═══ The input
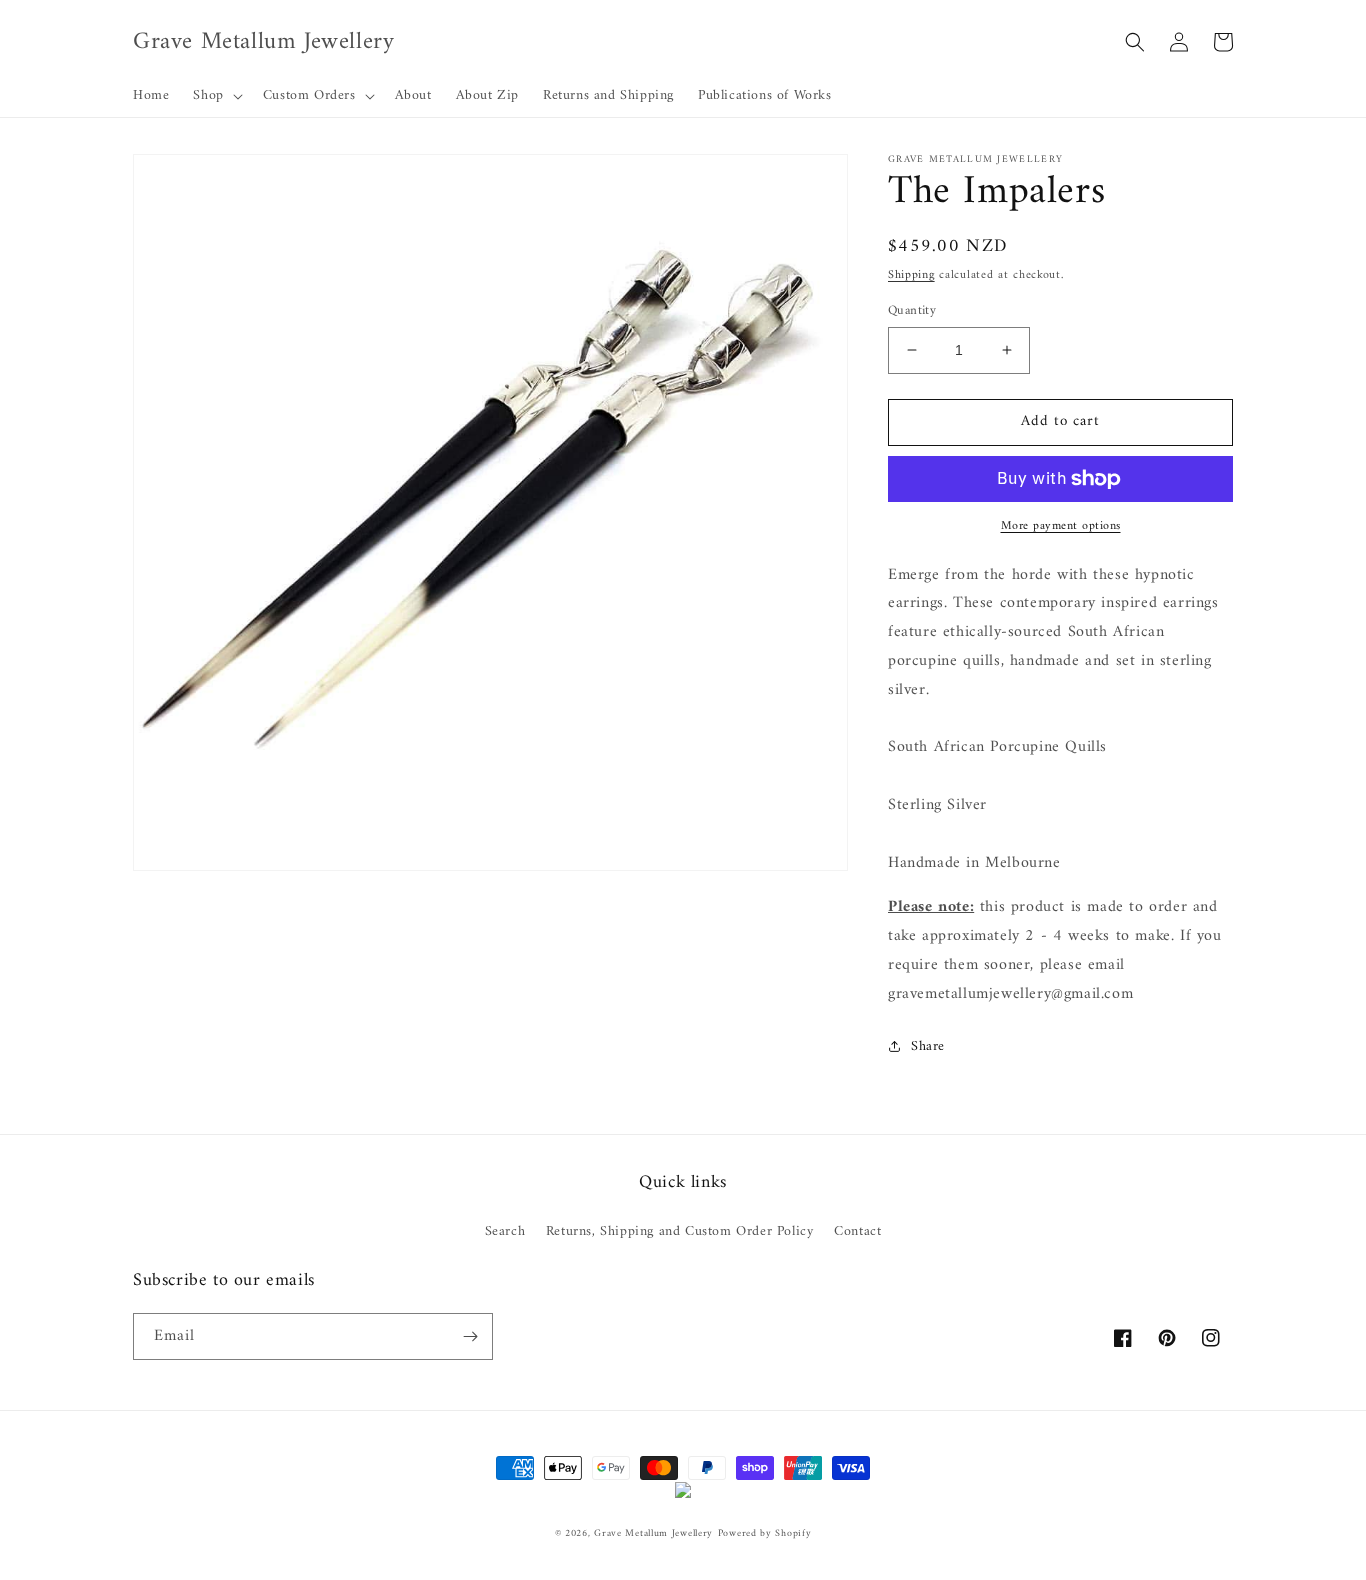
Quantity (912, 311)
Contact (857, 1231)
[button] (215, 96)
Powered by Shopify (765, 1533)
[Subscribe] (470, 1336)
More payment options (1061, 527)
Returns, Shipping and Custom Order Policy (680, 1231)
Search (505, 1231)
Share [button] (928, 1046)
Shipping (911, 275)
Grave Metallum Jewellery (653, 1533)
══════
Exercise aim: Rewrite the rows above, changing every "Shipping" to "Delivery" and keeping everything else the same. Omit the pictures from your answer.

Exercise solution:
Quantity (912, 311)
Contact (857, 1231)
[button] (215, 96)
Powered by Shopify (765, 1533)
[Subscribe] (470, 1336)
More payment options (1061, 527)
Returns, Delivery and Custom Order Policy (680, 1231)
Search (505, 1231)
Share [button] (928, 1046)
Delivery (911, 275)
Grave Metallum Jewellery (653, 1533)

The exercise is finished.